• **Problems to work on**
1. According to the Pendred syndrome extract, what share of all congenital deafness cases does the condition account for?
2. Quote the Pendred syndrome extract word for word from "Pendred syndrome is a" to "of congenital deafness.".

• **Page extract**
-------------------------

Pendred syndrome is a genetic disorder leading to congenital bilateral sensorineural hearing loss and goitre with euthyroid or mild hypothyroidism. There is no specific treatment, other than supportive measures for the hearing loss and thyroid hormone supplementation in case of hypothyroidism. It is named after Vaughan Pendred (1869–1946), the British doctor who first described the condition in an Irish family living in Durham in 1896. It accounts for 7.5% to 15% of all cases of congenital deafness.

==Signs and symptoms==
The hearing loss of Pendred syndrome is often, although not always, present from birth, and language acquisition may be a significant problem if deafness is severe in childhood. The hearing loss typically worsens over the years, and progression can be step-wise and related to minor head trauma. In some cases, language development worsens after head injury, demonstrating that the inner ear is sensitive to trauma in Pendred syndrome; this is as a consequence of the widened vestibular aqueducts usual in this syndrome. Vestibular function varies in Pendred syndrome and vertigo can be a feature of minor head trauma. A goitre is present in 75% of all cases.

-------------------------

• **Listed entries**
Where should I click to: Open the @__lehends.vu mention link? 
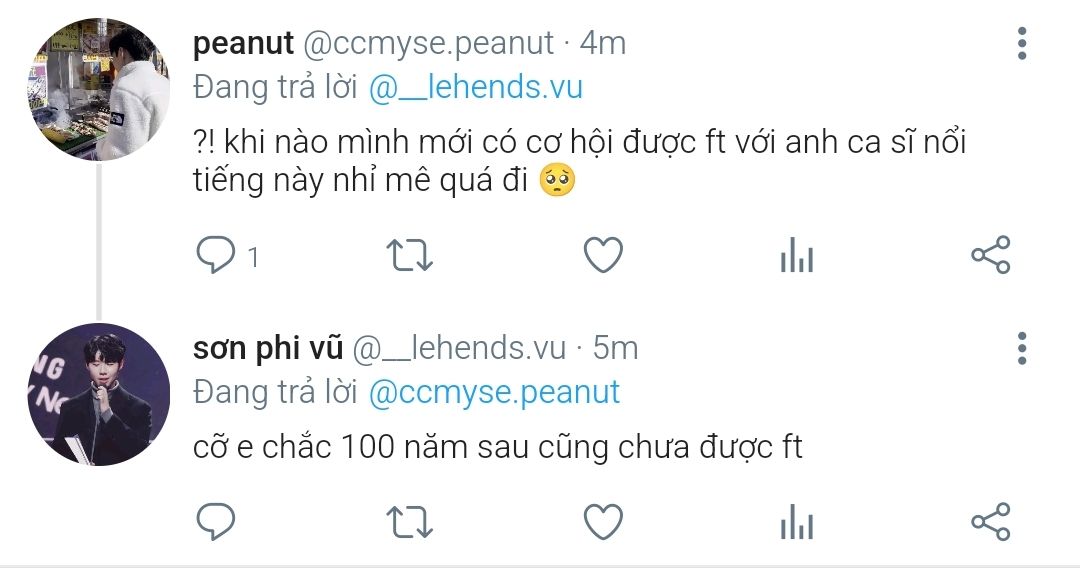[476, 88]
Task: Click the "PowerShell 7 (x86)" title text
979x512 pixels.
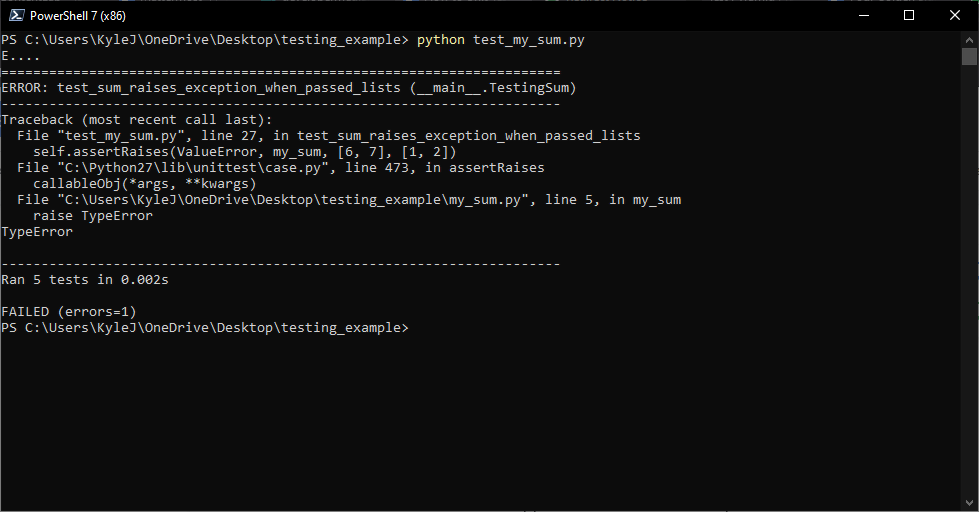Action: click(x=78, y=16)
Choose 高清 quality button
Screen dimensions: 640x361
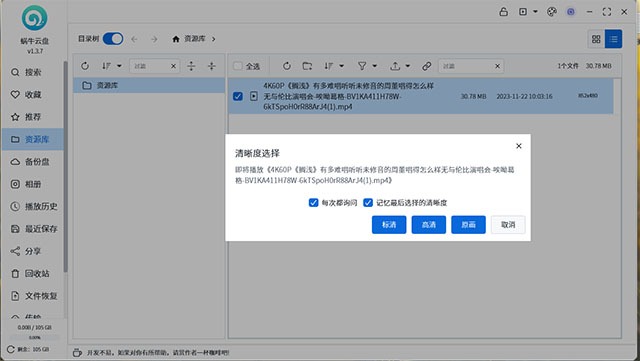tap(429, 225)
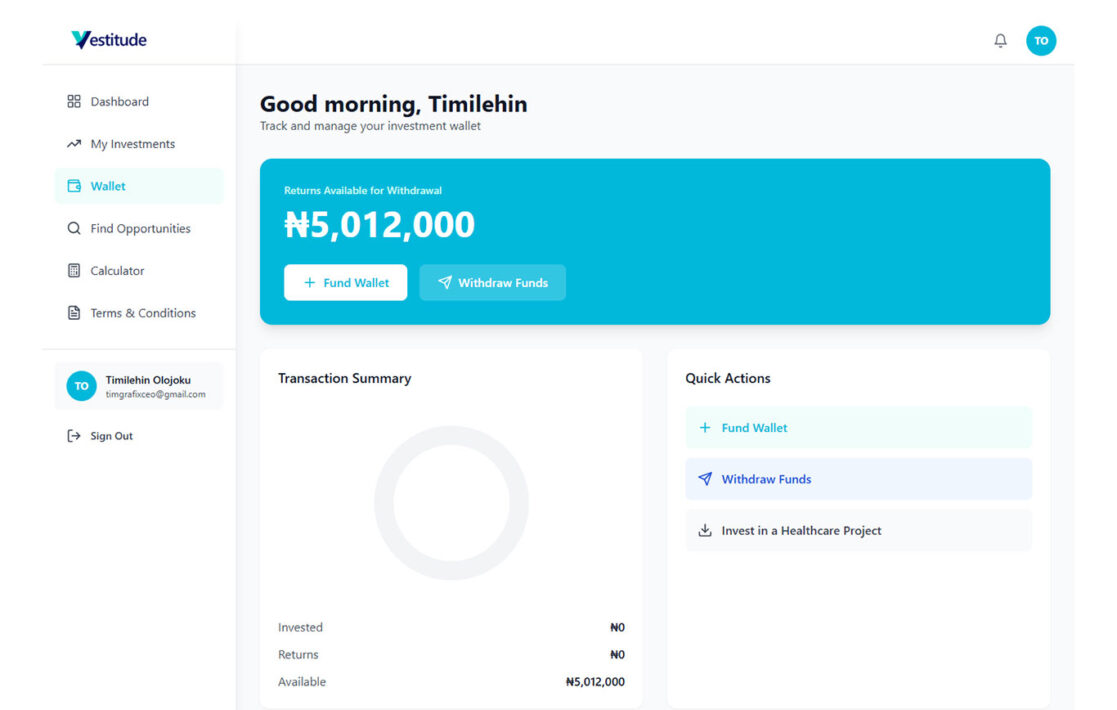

-------------------------

• **Outputs in order**
1. 7.5% to 15%

2.
Pendred syndrome is a genetic disorder leading to congenital bilateral sensorineural hearing loss and goitre with euthyroid or mild hypothyroidism. There is no specific treatment, other than supportive measures for the hearing loss and thyroid hormone supplementation in case of hypothyroidism. It is named after Vaughan Pendred (1869–1946), the British doctor who first described the condition in an Irish family living in Durham in 1896. It accounts for 7.5% to 15% of all cases of congenital deafness.